Task directions:
Duplicate the lines of the material between the line containing "You are a GUI" and the line containing "The image size is (1421, 752).", inclusive.

Supplied records:
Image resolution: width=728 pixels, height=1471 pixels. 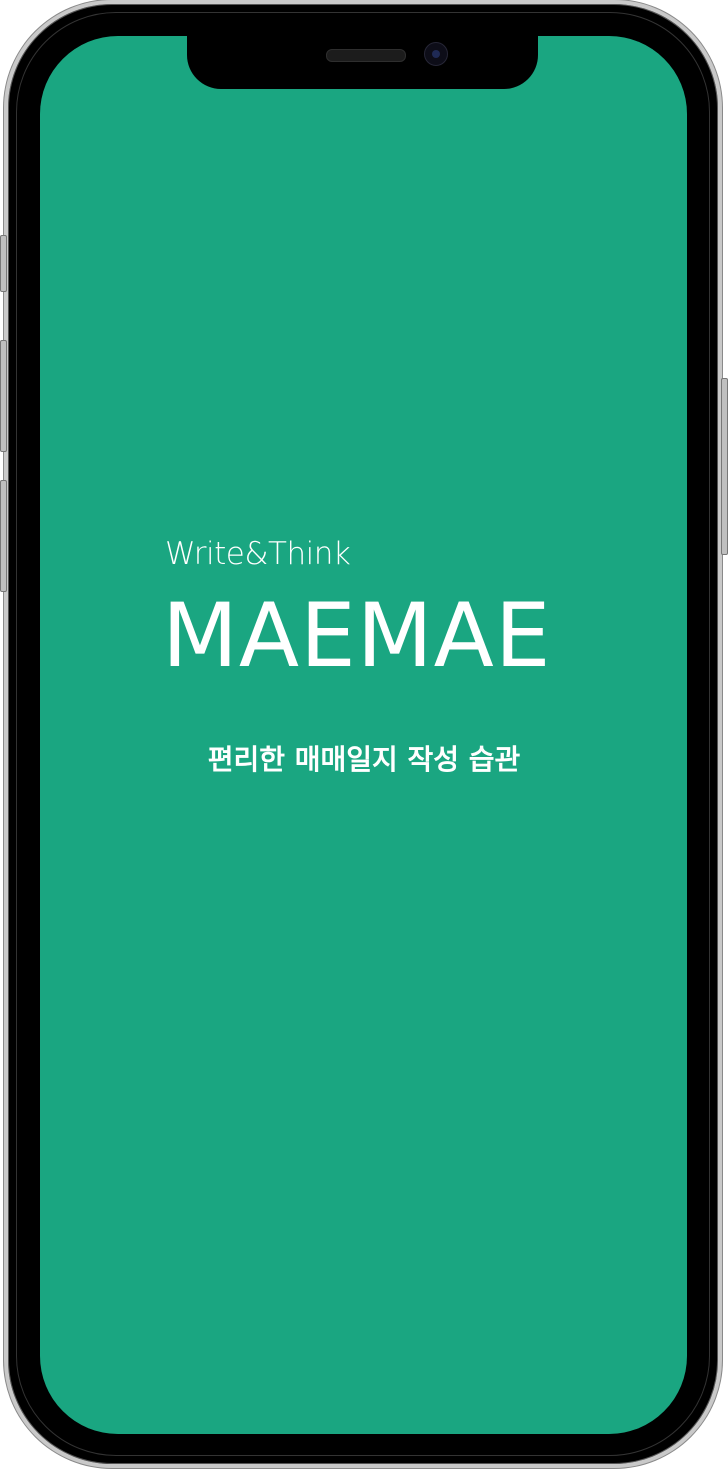 What do you see at coordinates (366, 56) in the screenshot?
I see `speaker-grille` at bounding box center [366, 56].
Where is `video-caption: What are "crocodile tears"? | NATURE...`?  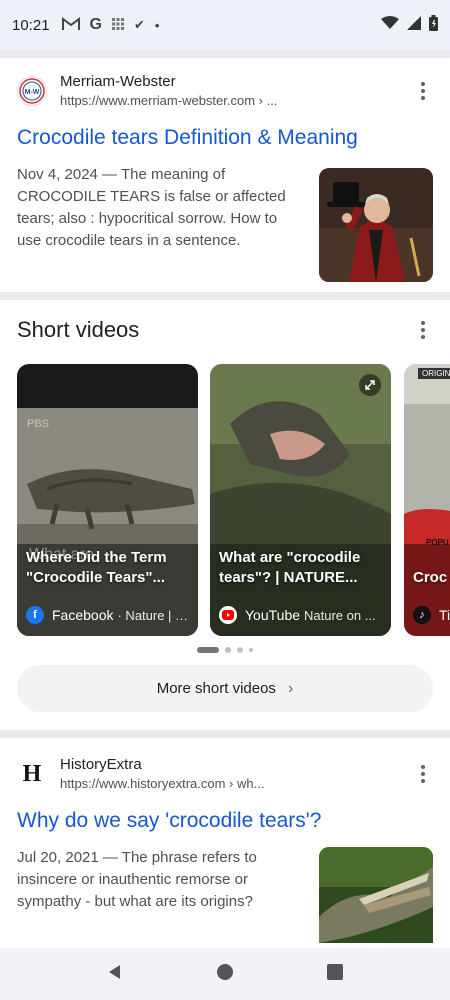 video-caption: What are "crocodile tears"? | NATURE... is located at coordinates (290, 568).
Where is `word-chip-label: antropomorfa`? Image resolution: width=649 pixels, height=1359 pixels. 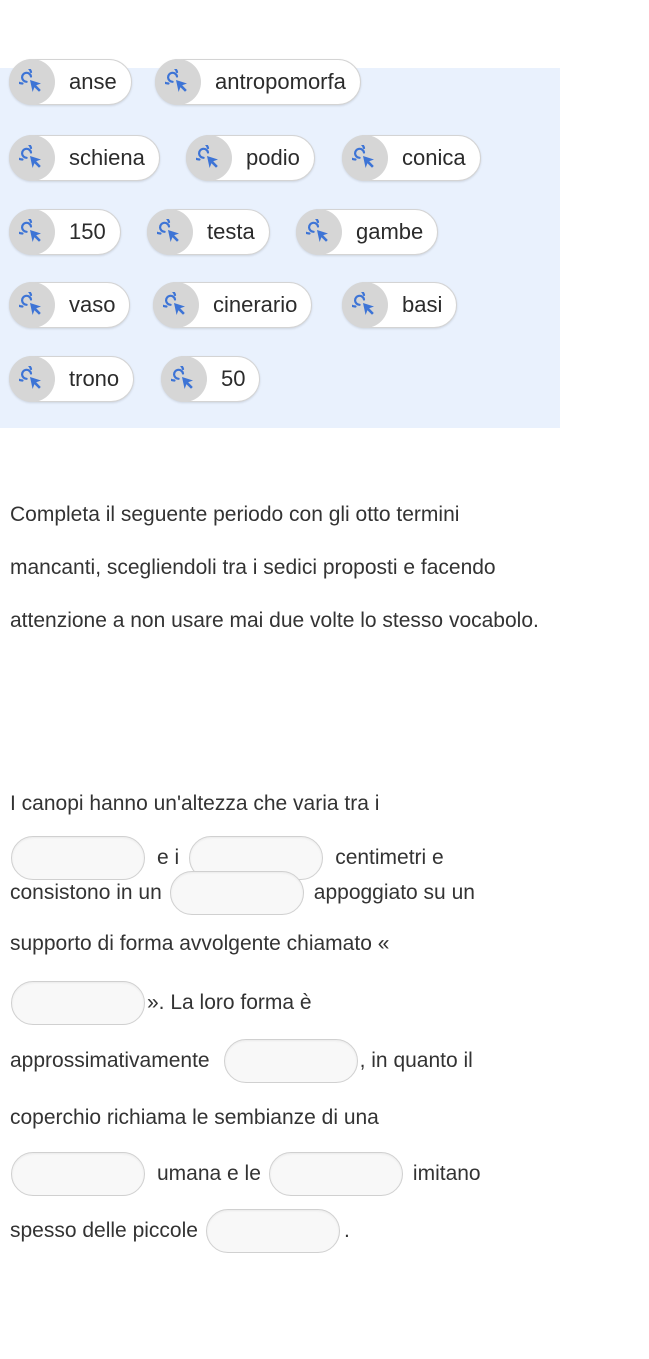 word-chip-label: antropomorfa is located at coordinates (280, 82).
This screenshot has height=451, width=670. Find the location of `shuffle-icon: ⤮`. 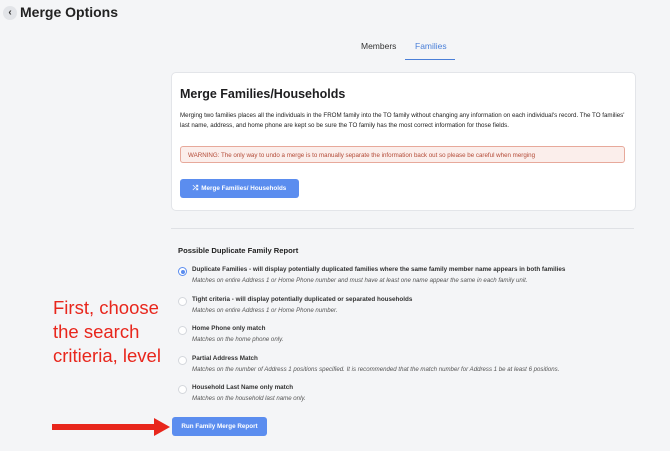

shuffle-icon: ⤮ is located at coordinates (196, 188).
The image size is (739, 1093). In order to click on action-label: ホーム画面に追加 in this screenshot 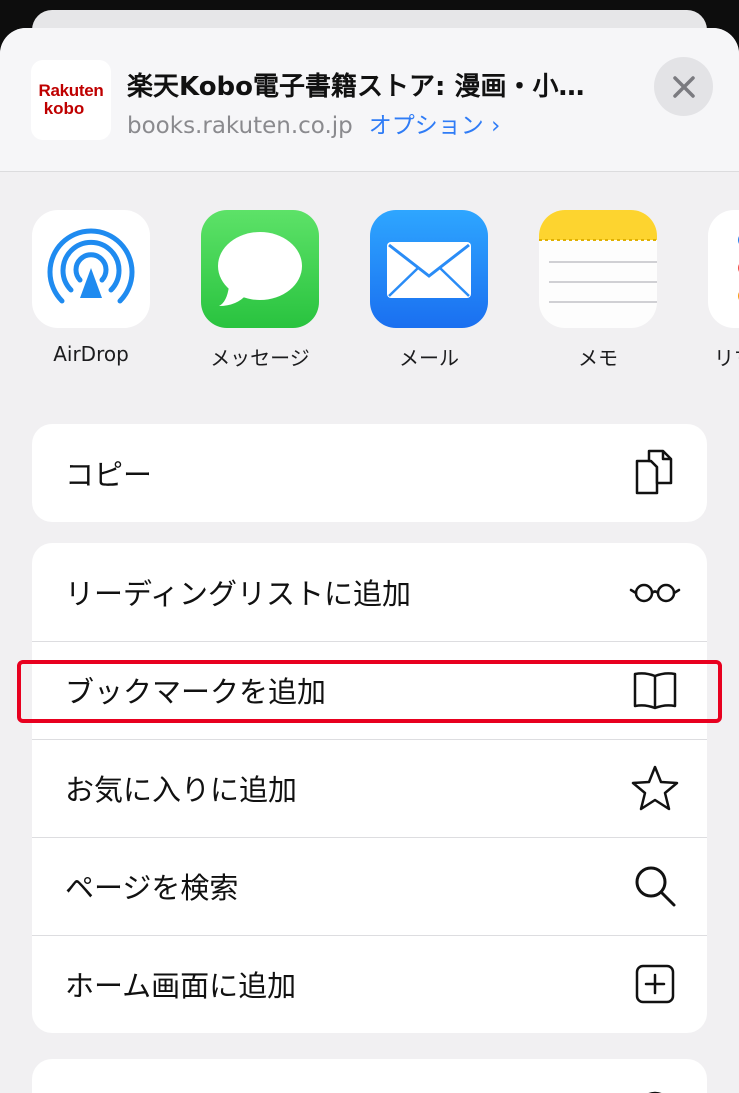, I will do `click(181, 986)`.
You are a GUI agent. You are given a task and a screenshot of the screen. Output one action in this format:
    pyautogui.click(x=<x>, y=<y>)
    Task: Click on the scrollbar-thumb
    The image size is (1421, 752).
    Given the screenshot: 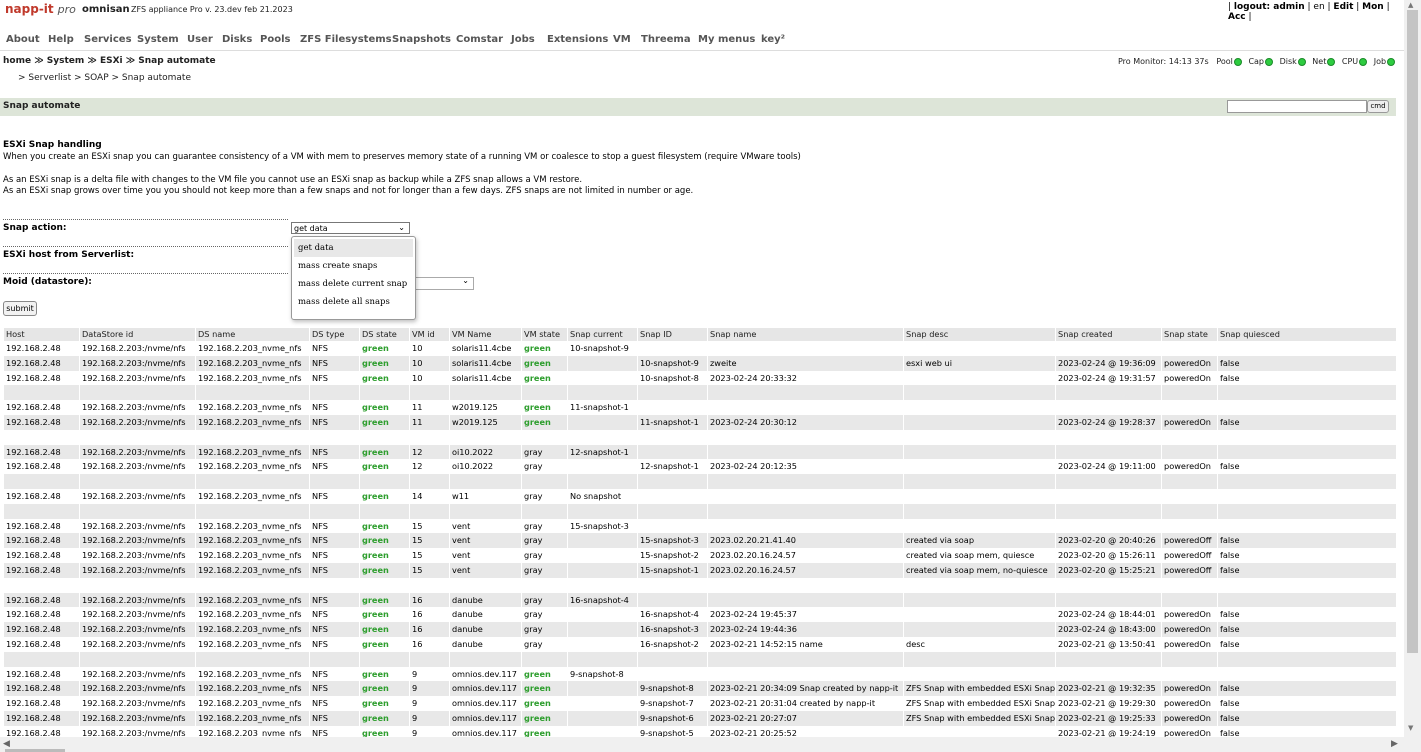 What is the action you would take?
    pyautogui.click(x=1412, y=332)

Answer space:
You are a GUI agent. You are given a task and a screenshot of the screen. Output one action in this format:
    pyautogui.click(x=<x>, y=<y>)
    Task: Click on the scrollbar-thumb
    The image size is (1421, 752).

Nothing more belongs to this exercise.